- [RECORDS PROVIDED]
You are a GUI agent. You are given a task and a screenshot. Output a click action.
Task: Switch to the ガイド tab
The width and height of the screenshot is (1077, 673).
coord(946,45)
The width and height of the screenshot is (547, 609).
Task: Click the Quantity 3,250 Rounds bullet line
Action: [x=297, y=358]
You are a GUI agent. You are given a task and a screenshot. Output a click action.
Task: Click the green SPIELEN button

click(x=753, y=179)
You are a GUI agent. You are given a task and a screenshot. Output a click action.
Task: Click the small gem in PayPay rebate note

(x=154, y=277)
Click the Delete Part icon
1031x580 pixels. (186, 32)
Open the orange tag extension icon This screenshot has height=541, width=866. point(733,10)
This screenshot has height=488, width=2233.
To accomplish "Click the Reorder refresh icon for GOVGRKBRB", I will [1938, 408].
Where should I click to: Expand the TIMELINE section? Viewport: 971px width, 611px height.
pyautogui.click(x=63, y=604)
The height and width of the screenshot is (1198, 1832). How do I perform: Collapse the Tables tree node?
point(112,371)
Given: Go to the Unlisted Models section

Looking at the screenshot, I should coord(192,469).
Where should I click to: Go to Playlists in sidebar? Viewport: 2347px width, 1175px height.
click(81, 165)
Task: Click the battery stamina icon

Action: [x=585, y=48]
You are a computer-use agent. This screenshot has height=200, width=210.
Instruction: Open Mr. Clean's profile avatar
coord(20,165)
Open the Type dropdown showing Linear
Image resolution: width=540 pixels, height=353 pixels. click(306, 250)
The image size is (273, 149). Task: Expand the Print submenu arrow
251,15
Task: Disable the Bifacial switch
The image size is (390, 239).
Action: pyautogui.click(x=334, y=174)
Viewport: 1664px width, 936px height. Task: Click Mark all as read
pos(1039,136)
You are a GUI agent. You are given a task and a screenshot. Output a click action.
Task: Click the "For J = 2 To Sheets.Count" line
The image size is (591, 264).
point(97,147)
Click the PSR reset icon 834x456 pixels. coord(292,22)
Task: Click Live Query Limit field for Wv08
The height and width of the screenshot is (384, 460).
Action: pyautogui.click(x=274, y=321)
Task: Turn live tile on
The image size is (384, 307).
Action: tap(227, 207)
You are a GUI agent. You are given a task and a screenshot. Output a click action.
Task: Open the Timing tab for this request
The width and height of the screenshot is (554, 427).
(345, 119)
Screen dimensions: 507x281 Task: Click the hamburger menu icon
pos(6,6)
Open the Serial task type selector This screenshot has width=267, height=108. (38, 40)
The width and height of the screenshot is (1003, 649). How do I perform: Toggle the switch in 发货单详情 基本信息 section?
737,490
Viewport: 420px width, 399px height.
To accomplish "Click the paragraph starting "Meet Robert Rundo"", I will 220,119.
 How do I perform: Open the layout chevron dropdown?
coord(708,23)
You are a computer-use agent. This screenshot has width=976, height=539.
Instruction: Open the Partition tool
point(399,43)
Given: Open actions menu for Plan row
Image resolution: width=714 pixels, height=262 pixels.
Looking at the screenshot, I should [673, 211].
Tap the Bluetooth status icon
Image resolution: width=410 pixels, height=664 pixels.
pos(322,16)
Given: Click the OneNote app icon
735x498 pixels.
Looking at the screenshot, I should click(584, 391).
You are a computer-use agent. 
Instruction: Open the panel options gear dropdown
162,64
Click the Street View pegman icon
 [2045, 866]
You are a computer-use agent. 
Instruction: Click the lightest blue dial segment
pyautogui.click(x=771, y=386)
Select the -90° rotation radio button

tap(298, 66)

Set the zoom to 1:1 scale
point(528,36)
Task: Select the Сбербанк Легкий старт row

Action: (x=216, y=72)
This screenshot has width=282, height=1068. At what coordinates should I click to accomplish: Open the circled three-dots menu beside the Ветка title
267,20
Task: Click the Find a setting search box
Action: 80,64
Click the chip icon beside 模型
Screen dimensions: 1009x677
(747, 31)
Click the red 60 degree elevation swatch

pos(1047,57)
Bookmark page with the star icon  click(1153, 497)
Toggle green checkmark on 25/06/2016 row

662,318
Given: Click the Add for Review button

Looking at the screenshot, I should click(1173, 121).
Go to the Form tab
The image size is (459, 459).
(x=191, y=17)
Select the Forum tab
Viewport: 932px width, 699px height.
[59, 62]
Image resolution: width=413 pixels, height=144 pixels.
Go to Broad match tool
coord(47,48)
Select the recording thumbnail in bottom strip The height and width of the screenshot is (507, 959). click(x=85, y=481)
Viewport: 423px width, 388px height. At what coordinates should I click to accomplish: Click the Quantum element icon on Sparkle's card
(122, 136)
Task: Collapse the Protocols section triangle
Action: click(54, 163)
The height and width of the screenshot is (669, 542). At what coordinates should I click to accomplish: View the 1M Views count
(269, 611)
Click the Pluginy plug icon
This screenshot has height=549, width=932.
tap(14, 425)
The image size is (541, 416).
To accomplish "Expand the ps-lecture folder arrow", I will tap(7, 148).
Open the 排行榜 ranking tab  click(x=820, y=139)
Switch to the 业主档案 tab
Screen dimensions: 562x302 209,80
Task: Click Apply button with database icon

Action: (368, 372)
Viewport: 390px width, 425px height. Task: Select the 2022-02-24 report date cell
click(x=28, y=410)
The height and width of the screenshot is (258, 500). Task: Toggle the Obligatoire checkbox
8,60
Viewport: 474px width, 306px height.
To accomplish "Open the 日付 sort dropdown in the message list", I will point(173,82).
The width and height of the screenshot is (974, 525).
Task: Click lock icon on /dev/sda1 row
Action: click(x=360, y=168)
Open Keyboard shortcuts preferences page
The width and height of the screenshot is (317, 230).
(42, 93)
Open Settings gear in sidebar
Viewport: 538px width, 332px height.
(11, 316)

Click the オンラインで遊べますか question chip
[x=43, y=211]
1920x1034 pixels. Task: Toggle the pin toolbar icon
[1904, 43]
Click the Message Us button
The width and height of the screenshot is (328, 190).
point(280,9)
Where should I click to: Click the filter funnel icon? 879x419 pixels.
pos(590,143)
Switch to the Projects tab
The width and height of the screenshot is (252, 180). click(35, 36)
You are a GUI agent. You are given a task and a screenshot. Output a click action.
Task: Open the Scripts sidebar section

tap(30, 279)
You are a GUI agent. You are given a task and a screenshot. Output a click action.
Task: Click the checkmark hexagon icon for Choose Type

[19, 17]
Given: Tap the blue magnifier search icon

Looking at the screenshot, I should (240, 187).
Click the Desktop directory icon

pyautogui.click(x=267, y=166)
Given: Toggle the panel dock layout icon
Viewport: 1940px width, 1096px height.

- [PROBLEM TO WORK ON]
Reproduce every one of the records above verbatim, with no additions or omissions.

- [RESULT FOR THIS EXERCISE]
You are a GUI agent. You are given a task and a screenshot. Output a click action.
Task: Switch to the ガイド tab
The width and height of the screenshot is (1077, 673).
coord(946,45)
The width and height of the screenshot is (547, 609).
Task: Click the Quantity 3,250 Rounds bullet line
Action: [x=297, y=358]
You are a GUI agent. You are given a task and a screenshot. Output a click action.
Task: Click the green SPIELEN button

click(x=753, y=179)
You are a GUI agent. You are given a task and a screenshot. Output a click action.
Task: Click the small gem in PayPay rebate note

(x=154, y=277)
Click the Delete Part icon
1031x580 pixels. (186, 32)
Open the orange tag extension icon This screenshot has height=541, width=866. point(733,10)
This screenshot has height=488, width=2233.
To accomplish "Click the Reorder refresh icon for GOVGRKBRB", I will [1938, 408].
Where should I click to: Expand the TIMELINE section? Viewport: 971px width, 611px height.
pyautogui.click(x=63, y=604)
The height and width of the screenshot is (1198, 1832). How do I perform: Collapse the Tables tree node?
point(112,371)
Given: Go to the Unlisted Models section

Looking at the screenshot, I should coord(192,469).
Where should I click to: Go to Playlists in sidebar? Viewport: 2347px width, 1175px height.
click(81, 165)
Task: Click the battery stamina icon

Action: [x=585, y=48]
You are a computer-use agent. This screenshot has height=200, width=210.
Instruction: Open Mr. Clean's profile avatar
coord(20,165)
Open the Type dropdown showing Linear
Image resolution: width=540 pixels, height=353 pixels. click(306, 250)
The image size is (273, 149). Task: Expand the Print submenu arrow
251,15
Task: Disable the Bifacial switch
The image size is (390, 239).
Action: pyautogui.click(x=334, y=174)
Viewport: 1664px width, 936px height. Task: Click Mark all as read
pos(1039,136)
You are a GUI agent. You are given a task and a screenshot. Output a click action.
Task: Click the "For J = 2 To Sheets.Count" line
The image size is (591, 264).
point(97,147)
Click the PSR reset icon 834x456 pixels. coord(292,22)
Task: Click Live Query Limit field for Wv08
The height and width of the screenshot is (384, 460).
Action: pyautogui.click(x=274, y=321)
Task: Turn live tile on
The image size is (384, 307).
Action: tap(227, 207)
You are a GUI agent. You are given a task and a screenshot. Output a click action.
Task: Open the Timing tab for this request
The width and height of the screenshot is (554, 427).
(345, 119)
Screen dimensions: 507x281 Task: Click the hamburger menu icon
pos(6,6)
Open the Serial task type selector This screenshot has width=267, height=108. (38, 40)
The width and height of the screenshot is (1003, 649). How do I perform: Toggle the switch in 发货单详情 基本信息 section?
737,490
Viewport: 420px width, 399px height.
To accomplish "Click the paragraph starting "Meet Robert Rundo"", I will 220,119.
 How do I perform: Open the layout chevron dropdown?
coord(708,23)
You are a computer-use agent. This screenshot has width=976, height=539.
Instruction: Open the Partition tool
point(399,43)
Given: Open actions menu for Plan row
Image resolution: width=714 pixels, height=262 pixels.
Looking at the screenshot, I should [673, 211].
Tap the Bluetooth status icon
Image resolution: width=410 pixels, height=664 pixels.
pos(322,16)
Given: Click the OneNote app icon
735x498 pixels.
Looking at the screenshot, I should click(584, 391).
You are a computer-use agent. 
Instruction: Open the panel options gear dropdown
162,64
Click the Street View pegman icon
 [2045, 866]
You are a computer-use agent. 
Instruction: Click the lightest blue dial segment
pyautogui.click(x=771, y=386)
Select the -90° rotation radio button

tap(298, 66)

Set the zoom to 1:1 scale
point(528,36)
Task: Select the Сбербанк Легкий старт row

Action: (x=216, y=72)
This screenshot has width=282, height=1068. At what coordinates should I click to accomplish: Open the circled three-dots menu beside the Ветка title
267,20
Task: Click the Find a setting search box
Action: 80,64
Click the chip icon beside 模型
Screen dimensions: 1009x677
(747, 31)
Click the red 60 degree elevation swatch

pos(1047,57)
Bookmark page with the star icon  click(1153, 497)
Toggle green checkmark on 25/06/2016 row

662,318
Given: Click the Add for Review button

Looking at the screenshot, I should click(1173, 121).
Go to the Form tab
The image size is (459, 459).
(x=191, y=17)
Select the Forum tab
Viewport: 932px width, 699px height.
[59, 62]
Image resolution: width=413 pixels, height=144 pixels.
Go to Broad match tool
coord(47,48)
Select the recording thumbnail in bottom strip The height and width of the screenshot is (507, 959). click(x=85, y=481)
Viewport: 423px width, 388px height. At what coordinates should I click to accomplish: Click the Quantum element icon on Sparkle's card
(122, 136)
Task: Collapse the Protocols section triangle
Action: click(54, 163)
The height and width of the screenshot is (669, 542). At what coordinates should I click to accomplish: View the 1M Views count
(269, 611)
Click the Pluginy plug icon
This screenshot has height=549, width=932.
tap(14, 425)
The image size is (541, 416).
To accomplish "Expand the ps-lecture folder arrow", I will tap(7, 148).
Open the 排行榜 ranking tab  click(x=820, y=139)
Switch to the 业主档案 tab
Screen dimensions: 562x302 209,80
Task: Click Apply button with database icon

Action: (368, 372)
Viewport: 390px width, 425px height. Task: Select the 2022-02-24 report date cell
click(x=28, y=410)
The height and width of the screenshot is (258, 500). Task: Toggle the Obligatoire checkbox
8,60
Viewport: 474px width, 306px height.
To accomplish "Open the 日付 sort dropdown in the message list", I will point(173,82).
The width and height of the screenshot is (974, 525).
Task: Click lock icon on /dev/sda1 row
Action: click(x=360, y=168)
Open Keyboard shortcuts preferences page
The width and height of the screenshot is (317, 230).
(42, 93)
Open Settings gear in sidebar
Viewport: 538px width, 332px height.
(11, 316)

Click the オンラインで遊べますか question chip
[x=43, y=211]
1920x1034 pixels. Task: Toggle the pin toolbar icon
[1904, 43]
Click the Message Us button
The width and height of the screenshot is (328, 190).
point(280,9)
Where should I click to: Click the filter funnel icon? 879x419 pixels.
pos(590,143)
Switch to the Projects tab
The width and height of the screenshot is (252, 180). click(35, 36)
You are a GUI agent. You are given a task and a screenshot. Output a click action.
Task: Open the Scripts sidebar section

tap(30, 279)
You are a GUI agent. You are given a task and a screenshot. Output a click action.
Task: Click the checkmark hexagon icon for Choose Type

[19, 17]
Given: Tap the blue magnifier search icon

Looking at the screenshot, I should (240, 187).
Click the Desktop directory icon

pyautogui.click(x=267, y=166)
Given: Toggle the panel dock layout icon
Viewport: 1940px width, 1096px height.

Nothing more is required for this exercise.